MySQL database optimization best practices

MySQL database optimization best practices - mysql

What are the best practices for optimizing a MySQL installation for best performance when handling somewhat larger tables (> 50k records with a total of around 100MB per table)? We are currently looking into rewriting DelphiFeeds.com (a news site for the Delphi programming community) and noticed that simple Update statements can take up to 50ms. This seems like a lot. Are there any recommended configuration settings that we should enable/set that are typically disabled on a standard MySQL installation (e.g. to take advantage of more RAM to cache queries and data and so on)?
Also, what performance implications does the choice of storage engines have? We are planning to go with InnoDB, but if MyISAM is recommended for performance reasons, we might use MyISAM.

The "best practice" is:
Measure performance, isolating the relevant subsystem as well as you can.
Identify the root cause of the bottleneck. Are you I/O bound? CPU bound?

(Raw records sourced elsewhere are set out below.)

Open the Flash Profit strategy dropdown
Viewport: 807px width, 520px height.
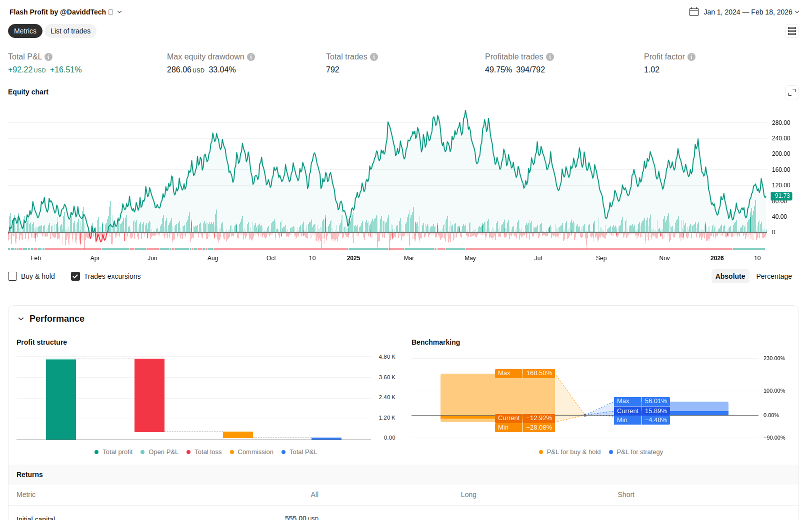[x=120, y=12]
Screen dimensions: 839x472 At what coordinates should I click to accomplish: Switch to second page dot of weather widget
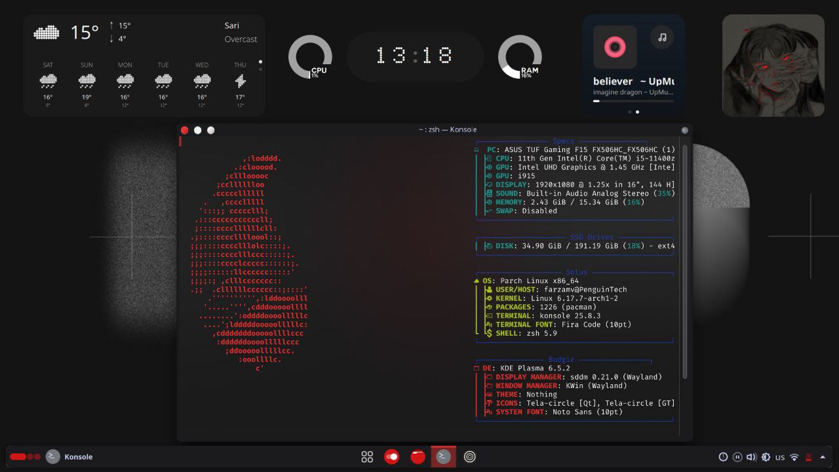pyautogui.click(x=260, y=69)
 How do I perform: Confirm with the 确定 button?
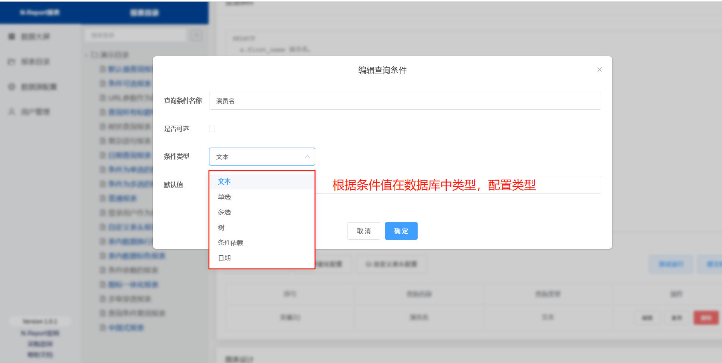(401, 231)
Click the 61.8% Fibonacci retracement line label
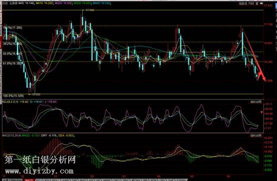The width and height of the screenshot is (277, 181). pyautogui.click(x=13, y=63)
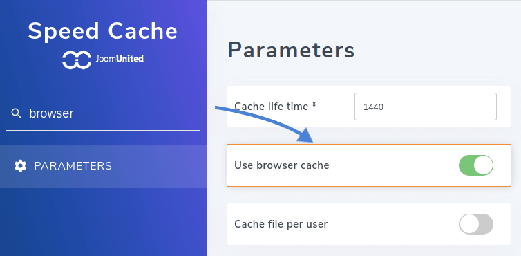Viewport: 521px width, 256px height.
Task: Click the Cache life time settings card
Action: (369, 107)
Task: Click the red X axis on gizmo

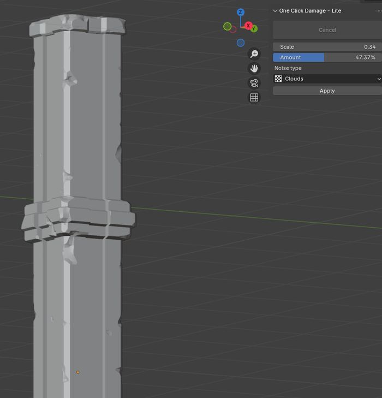Action: coord(248,26)
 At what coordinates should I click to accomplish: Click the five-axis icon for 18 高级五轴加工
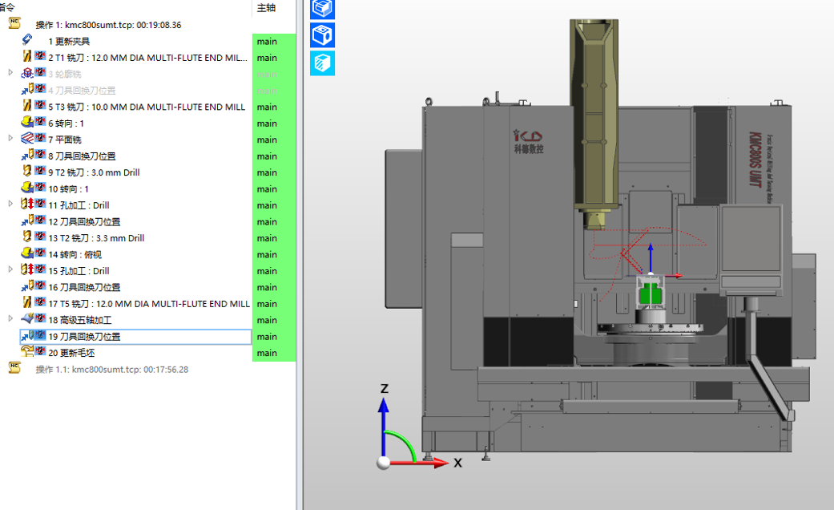(27, 319)
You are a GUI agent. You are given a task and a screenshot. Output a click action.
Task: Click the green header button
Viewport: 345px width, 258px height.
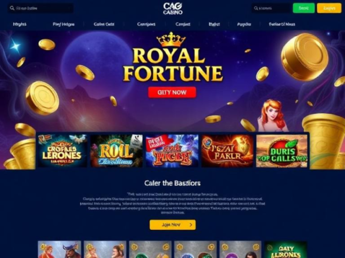click(304, 8)
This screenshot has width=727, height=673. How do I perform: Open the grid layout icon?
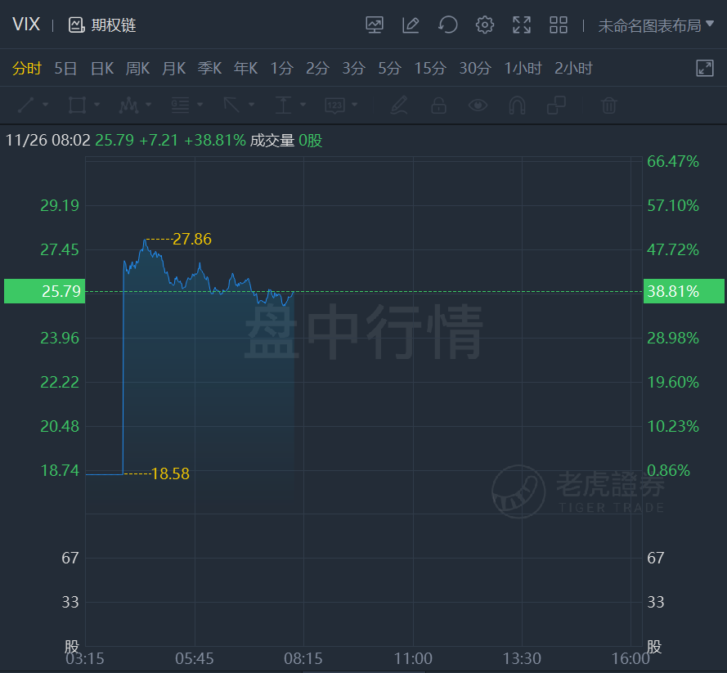tap(559, 25)
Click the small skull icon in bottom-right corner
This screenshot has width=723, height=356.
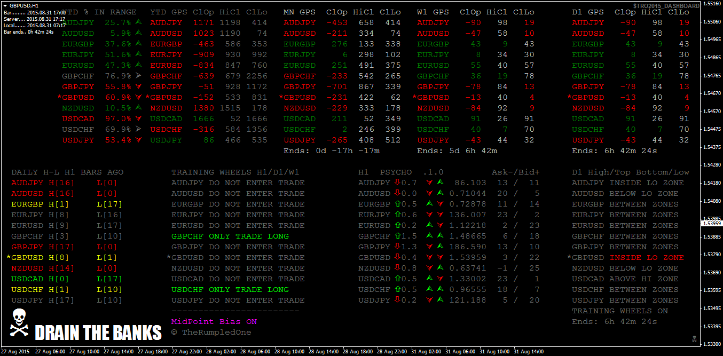pyautogui.click(x=694, y=339)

Memory bound? Waiting on locks?
Make changes to alleviate the root cause you discovered.
Measure again, to demonstrate that you fixed the bottleneck and by how much.
Go to step 2 and repeat as necessary until the system works fast enough.
Subscribe to the RSS feed at http://www.mysqlperformanceblog.com and read its historical articles too. That's a hugely useful resource for performance-related wisdom. For example, you asked about InnoDB vs. MyISAM. Their conclusion: InnoDB has ~30% higher performance than MyISAM on average. Though there are also a few usage scenarios where MyISAM out-performs InnoDB.
InnoDB vs. MyISAM vs. Falcon benchmarks - part 1
The authors of that blog are also co-authors of "High Performance MySQL," the book mentioned by #Andrew Barnett.
Re comment from #ʞɔıu: How to tell whether you're I/O bound versus CPU bound versus memory bound is platform-dependent. The operating system may offer tools such as ps, iostat, vmstat, or top. Or you may have to get a third-party tool if your OS doesn't provide one.
Basically, whichever resource is pegged at 100% utilization/saturation is likely to be your bottleneck. If your CPU load is low but your I/O load is at its maximum for your hardware, then you are I/O bound.
That's just one data point, however. The remedy may also depend on other factors. For instance, a complex SQL query may be doing a filesort, and this keeps I/O busy. Should you throw more/faster hardware at it, or should you redesign the query to avoid the filesort?
There are too many factors to summarize in a StackOverflow post, and the fact that many books exist on the subject supports this. Keeping databases operating efficiently and making best use of the resources is a full-time job requiring specialized skills and constant study.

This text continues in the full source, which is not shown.